-- DIRECTION --
Format the entries as a JSON list of strings with one string per line, skipping any blank lines. Begin at the line that has "capacity of 180 kWh (678, 1482)" and stop after the line that has "츄카툰 시즌2 최신 주소".

───── DATASET EXTRACT

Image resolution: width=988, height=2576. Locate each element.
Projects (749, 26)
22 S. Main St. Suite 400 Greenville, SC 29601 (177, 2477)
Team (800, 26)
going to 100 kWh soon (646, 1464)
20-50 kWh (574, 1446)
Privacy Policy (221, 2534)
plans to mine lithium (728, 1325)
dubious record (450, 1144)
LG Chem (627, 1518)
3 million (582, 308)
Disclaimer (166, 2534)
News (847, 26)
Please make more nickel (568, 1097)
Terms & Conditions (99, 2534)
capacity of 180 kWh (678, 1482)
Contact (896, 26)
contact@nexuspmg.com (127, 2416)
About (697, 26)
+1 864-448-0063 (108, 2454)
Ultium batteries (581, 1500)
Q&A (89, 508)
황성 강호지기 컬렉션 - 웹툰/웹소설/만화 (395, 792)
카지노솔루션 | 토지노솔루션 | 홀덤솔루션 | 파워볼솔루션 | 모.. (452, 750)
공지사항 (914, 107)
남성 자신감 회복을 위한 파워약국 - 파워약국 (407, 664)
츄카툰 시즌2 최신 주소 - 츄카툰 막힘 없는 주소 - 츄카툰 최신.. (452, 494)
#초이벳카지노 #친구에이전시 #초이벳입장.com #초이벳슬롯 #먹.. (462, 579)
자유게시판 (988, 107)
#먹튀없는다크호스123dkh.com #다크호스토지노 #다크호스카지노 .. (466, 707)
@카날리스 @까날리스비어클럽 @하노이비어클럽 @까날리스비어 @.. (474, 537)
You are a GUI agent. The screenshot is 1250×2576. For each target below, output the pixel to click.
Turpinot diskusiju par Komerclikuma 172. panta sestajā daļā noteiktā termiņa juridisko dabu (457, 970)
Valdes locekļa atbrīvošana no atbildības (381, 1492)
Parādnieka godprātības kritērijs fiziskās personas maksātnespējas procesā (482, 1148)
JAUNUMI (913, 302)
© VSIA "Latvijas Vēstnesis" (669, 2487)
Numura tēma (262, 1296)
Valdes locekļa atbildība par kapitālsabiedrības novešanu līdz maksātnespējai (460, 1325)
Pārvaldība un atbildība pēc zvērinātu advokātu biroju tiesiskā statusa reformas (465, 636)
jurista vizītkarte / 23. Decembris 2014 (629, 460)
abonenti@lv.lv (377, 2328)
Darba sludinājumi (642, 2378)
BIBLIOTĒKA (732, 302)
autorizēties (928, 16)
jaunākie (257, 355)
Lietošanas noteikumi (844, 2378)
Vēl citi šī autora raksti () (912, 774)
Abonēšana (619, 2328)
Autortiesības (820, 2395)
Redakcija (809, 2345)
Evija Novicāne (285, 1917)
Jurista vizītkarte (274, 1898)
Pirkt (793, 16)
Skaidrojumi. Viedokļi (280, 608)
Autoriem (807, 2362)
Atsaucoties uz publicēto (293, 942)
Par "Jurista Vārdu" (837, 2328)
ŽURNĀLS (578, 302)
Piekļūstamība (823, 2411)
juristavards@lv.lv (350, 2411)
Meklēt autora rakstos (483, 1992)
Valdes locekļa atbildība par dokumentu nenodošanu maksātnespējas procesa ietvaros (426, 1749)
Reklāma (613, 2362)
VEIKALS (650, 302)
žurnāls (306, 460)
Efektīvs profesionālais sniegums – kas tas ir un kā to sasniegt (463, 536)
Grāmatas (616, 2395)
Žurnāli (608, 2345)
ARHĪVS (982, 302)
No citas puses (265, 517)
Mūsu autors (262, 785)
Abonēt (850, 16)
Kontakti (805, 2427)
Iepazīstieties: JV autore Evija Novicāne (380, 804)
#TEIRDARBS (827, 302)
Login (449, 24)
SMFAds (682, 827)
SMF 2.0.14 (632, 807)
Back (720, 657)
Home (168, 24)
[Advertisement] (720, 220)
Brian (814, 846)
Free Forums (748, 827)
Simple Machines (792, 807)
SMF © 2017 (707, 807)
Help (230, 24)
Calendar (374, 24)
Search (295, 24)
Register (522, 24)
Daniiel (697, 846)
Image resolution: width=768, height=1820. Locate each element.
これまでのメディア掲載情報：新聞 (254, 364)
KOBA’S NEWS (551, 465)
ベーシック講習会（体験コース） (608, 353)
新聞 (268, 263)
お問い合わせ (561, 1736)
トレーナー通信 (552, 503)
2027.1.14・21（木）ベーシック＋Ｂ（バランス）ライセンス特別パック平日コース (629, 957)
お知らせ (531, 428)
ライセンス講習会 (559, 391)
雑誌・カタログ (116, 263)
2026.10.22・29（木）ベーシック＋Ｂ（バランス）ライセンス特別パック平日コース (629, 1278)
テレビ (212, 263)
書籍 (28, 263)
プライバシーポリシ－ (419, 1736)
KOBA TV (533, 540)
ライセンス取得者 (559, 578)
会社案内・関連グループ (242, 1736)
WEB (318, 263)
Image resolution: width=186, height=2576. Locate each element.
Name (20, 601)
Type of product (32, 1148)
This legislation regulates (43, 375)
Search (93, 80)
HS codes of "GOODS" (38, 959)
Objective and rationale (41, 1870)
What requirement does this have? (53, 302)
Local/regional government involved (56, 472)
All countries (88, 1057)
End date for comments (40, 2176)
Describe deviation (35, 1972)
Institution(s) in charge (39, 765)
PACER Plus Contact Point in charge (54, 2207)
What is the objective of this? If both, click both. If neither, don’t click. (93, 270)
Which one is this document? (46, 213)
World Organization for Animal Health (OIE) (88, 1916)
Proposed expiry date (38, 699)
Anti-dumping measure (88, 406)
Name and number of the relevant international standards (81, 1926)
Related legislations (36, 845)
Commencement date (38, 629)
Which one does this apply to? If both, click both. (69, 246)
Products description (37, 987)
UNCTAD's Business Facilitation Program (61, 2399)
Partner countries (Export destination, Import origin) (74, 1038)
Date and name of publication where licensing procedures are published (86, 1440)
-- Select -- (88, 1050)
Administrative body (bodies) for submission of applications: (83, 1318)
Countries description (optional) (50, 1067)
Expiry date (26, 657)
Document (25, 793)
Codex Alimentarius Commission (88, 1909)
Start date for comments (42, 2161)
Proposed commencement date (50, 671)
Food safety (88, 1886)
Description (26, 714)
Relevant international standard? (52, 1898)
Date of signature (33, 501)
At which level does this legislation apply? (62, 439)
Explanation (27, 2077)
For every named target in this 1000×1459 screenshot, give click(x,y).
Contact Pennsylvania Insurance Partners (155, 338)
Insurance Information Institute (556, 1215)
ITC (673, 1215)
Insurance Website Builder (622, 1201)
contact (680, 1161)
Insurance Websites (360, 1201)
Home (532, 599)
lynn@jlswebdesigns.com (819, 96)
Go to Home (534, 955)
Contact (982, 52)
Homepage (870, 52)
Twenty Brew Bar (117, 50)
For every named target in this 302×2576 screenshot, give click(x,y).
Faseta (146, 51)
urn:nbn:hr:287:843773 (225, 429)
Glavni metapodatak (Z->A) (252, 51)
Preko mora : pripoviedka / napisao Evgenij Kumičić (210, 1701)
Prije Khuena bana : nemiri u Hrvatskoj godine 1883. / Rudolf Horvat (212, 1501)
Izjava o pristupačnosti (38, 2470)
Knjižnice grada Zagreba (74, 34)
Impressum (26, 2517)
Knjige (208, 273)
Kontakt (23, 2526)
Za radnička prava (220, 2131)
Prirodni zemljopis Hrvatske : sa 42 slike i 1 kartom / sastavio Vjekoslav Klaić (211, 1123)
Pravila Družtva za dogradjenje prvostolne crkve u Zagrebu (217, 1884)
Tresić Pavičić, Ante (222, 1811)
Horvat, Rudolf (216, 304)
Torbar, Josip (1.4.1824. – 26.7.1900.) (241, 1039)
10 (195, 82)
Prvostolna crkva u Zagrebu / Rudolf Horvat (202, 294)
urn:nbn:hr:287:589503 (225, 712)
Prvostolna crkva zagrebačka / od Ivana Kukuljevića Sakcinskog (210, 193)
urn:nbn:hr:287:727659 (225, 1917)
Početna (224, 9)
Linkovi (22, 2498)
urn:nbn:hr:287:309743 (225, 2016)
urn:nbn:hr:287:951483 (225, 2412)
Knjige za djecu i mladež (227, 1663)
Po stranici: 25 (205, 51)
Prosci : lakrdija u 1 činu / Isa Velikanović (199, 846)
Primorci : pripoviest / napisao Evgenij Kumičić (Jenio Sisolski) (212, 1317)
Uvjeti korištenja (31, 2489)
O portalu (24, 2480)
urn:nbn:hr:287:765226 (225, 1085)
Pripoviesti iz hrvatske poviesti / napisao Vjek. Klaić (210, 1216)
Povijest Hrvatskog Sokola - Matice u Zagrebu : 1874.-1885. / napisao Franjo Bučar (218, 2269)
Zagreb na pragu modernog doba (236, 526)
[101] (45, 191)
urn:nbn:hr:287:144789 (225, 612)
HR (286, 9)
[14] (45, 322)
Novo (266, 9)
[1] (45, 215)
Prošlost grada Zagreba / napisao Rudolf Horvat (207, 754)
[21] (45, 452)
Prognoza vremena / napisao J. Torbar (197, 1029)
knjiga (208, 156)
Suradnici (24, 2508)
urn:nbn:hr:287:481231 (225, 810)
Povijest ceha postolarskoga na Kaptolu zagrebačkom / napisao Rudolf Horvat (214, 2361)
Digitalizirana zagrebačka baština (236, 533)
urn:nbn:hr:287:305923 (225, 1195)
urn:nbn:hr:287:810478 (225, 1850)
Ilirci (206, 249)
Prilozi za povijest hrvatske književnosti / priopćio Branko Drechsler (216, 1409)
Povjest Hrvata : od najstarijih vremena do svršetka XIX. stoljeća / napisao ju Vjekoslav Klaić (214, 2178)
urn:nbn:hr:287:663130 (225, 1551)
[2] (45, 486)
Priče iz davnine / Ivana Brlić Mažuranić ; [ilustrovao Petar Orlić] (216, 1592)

──────────

-- CORRECT RESULT --
[
  "capacity of 180 kWh (678, 1482)",
  "Contact (896, 26)",
  "contact@nexuspmg.com (127, 2416)",
  "About (697, 26)",
  "+1 864-448-0063 (108, 2454)",
  "Ultium batteries (581, 1500)",
  "Q&A (89, 508)",
  "황성 강호지기 컬렉션 - 웹툰/웹소설/만화 (395, 792)",
  "카지노솔루션 | 토지노솔루션 | 홀덤솔루션 | 파워볼솔루션 | 모.. (452, 750)",
  "공지사항 (914, 107)",
  "남성 자신감 회복을 위한 파워약국 - 파워약국 (407, 664)",
  "츄카툰 시즌2 최신 주소 - 츄카툰 막힘 없는 주소 - 츄카툰 최신.. (452, 494)"
]